# REGISTROS FORNECIDOS
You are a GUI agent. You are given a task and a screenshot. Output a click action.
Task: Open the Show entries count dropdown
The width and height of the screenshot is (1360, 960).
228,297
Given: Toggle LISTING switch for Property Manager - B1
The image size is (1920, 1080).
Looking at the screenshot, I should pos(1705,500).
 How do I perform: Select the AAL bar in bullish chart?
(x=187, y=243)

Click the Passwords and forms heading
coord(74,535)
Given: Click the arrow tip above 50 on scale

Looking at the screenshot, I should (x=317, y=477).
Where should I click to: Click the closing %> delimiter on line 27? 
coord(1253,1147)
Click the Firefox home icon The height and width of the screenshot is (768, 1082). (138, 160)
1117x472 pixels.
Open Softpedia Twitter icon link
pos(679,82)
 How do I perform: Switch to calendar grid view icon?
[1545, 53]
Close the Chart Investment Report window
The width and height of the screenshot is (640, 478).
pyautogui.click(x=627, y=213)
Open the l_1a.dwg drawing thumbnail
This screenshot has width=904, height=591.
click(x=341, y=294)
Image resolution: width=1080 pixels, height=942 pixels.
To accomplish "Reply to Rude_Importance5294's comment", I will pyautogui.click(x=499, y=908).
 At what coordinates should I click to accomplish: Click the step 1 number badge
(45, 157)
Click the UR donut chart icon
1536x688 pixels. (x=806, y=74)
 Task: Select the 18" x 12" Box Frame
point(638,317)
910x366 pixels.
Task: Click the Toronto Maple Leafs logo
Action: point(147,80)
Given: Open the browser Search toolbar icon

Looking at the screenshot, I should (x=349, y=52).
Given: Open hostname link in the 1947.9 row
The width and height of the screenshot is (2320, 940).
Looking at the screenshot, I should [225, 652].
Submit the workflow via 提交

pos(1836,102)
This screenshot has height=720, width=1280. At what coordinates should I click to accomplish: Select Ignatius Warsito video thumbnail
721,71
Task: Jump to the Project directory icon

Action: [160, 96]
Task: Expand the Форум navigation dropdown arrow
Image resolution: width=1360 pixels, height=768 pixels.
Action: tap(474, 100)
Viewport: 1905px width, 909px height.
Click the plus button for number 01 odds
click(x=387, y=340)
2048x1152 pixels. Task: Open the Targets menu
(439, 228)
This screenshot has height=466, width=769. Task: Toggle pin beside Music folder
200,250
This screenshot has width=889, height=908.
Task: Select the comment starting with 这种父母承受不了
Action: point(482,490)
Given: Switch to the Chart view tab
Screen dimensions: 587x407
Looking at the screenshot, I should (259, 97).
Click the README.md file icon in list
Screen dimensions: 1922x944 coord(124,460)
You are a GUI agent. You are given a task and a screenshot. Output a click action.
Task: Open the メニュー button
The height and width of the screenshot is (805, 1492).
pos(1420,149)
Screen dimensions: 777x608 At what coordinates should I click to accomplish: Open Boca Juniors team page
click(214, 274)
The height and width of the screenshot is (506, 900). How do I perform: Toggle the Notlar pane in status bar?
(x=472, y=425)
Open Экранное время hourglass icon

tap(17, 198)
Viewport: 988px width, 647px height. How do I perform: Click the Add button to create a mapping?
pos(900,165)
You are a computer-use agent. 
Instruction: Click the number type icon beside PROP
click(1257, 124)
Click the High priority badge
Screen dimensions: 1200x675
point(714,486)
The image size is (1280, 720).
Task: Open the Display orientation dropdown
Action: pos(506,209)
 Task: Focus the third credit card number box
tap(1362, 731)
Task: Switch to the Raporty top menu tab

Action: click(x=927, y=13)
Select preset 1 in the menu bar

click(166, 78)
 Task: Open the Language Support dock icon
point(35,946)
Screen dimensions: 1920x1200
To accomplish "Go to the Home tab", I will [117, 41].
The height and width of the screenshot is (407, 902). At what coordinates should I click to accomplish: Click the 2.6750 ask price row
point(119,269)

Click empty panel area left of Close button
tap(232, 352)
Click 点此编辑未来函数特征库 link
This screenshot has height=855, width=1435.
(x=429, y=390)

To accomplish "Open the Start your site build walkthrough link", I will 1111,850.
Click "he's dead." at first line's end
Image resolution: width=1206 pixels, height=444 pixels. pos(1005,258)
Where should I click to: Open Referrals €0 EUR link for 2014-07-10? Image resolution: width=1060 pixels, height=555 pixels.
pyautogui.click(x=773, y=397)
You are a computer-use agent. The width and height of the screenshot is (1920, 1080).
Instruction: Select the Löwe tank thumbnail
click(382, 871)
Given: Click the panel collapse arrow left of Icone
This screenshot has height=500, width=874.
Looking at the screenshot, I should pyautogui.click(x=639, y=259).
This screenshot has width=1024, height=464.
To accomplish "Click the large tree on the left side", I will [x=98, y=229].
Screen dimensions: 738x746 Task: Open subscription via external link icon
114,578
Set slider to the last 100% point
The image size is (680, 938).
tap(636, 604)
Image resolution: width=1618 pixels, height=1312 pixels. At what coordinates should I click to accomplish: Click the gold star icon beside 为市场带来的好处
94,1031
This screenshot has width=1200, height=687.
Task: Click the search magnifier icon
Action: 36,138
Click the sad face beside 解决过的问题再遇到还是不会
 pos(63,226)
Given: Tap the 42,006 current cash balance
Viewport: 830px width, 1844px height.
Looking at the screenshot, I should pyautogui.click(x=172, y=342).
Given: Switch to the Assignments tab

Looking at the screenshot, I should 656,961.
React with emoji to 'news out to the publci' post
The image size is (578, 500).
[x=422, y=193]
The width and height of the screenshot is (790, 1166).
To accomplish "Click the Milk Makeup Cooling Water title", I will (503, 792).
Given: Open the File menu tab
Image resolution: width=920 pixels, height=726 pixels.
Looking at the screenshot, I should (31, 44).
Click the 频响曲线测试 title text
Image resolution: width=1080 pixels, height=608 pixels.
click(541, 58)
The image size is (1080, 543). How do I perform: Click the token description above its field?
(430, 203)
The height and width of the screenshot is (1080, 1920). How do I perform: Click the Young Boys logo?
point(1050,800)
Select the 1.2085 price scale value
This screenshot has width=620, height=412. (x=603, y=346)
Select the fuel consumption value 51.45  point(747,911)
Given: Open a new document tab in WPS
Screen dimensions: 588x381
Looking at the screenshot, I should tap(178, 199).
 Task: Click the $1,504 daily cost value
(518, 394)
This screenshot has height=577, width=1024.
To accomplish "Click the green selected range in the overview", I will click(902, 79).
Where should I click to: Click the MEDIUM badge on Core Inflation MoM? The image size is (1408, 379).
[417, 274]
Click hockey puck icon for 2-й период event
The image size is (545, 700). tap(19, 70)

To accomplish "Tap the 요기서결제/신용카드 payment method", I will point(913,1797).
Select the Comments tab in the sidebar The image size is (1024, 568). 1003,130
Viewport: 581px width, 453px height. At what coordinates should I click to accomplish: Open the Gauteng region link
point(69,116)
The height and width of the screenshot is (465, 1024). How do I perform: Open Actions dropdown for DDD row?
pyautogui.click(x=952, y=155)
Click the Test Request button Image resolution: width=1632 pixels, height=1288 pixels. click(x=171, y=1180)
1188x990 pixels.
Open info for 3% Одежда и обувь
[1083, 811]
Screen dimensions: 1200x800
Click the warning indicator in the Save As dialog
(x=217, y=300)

# TAREFA A FAZER
Copie sem nenhuma alteração as linhas dos registros, começando pela linha que contém "Click the 频响曲线测试 title text" e indo até o fim dos registros, com a primeira e a última linha incluídas.

# RESPOSTA DO EXERCÍCIO
Click the 频响曲线测试 title text
Image resolution: width=1080 pixels, height=608 pixels.
click(541, 58)
The image size is (1080, 543). How do I perform: Click the token description above its field?
(430, 203)
The height and width of the screenshot is (1080, 1920). How do I perform: Click the Young Boys logo?
point(1050,800)
Select the 1.2085 price scale value
This screenshot has width=620, height=412. (x=603, y=346)
Select the fuel consumption value 51.45  point(747,911)
Given: Open a new document tab in WPS
Screen dimensions: 588x381
Looking at the screenshot, I should tap(178, 199).
 Task: Click the $1,504 daily cost value
(518, 394)
This screenshot has height=577, width=1024.
To accomplish "Click the green selected range in the overview", I will click(902, 79).
Where should I click to: Click the MEDIUM badge on Core Inflation MoM? The image size is (1408, 379).
[417, 274]
Click hockey puck icon for 2-й период event
The image size is (545, 700). tap(19, 70)

To accomplish "Tap the 요기서결제/신용카드 payment method", I will point(913,1797).
Select the Comments tab in the sidebar The image size is (1024, 568). 1003,130
Viewport: 581px width, 453px height. At what coordinates should I click to accomplish: Open the Gauteng region link
point(69,116)
The height and width of the screenshot is (465, 1024). How do I perform: Open Actions dropdown for DDD row?
pyautogui.click(x=952, y=155)
Click the Test Request button Image resolution: width=1632 pixels, height=1288 pixels. click(x=171, y=1180)
1188x990 pixels.
Open info for 3% Одежда и обувь
[1083, 811]
Screen dimensions: 1200x800
Click the warning indicator in the Save As dialog
(x=217, y=300)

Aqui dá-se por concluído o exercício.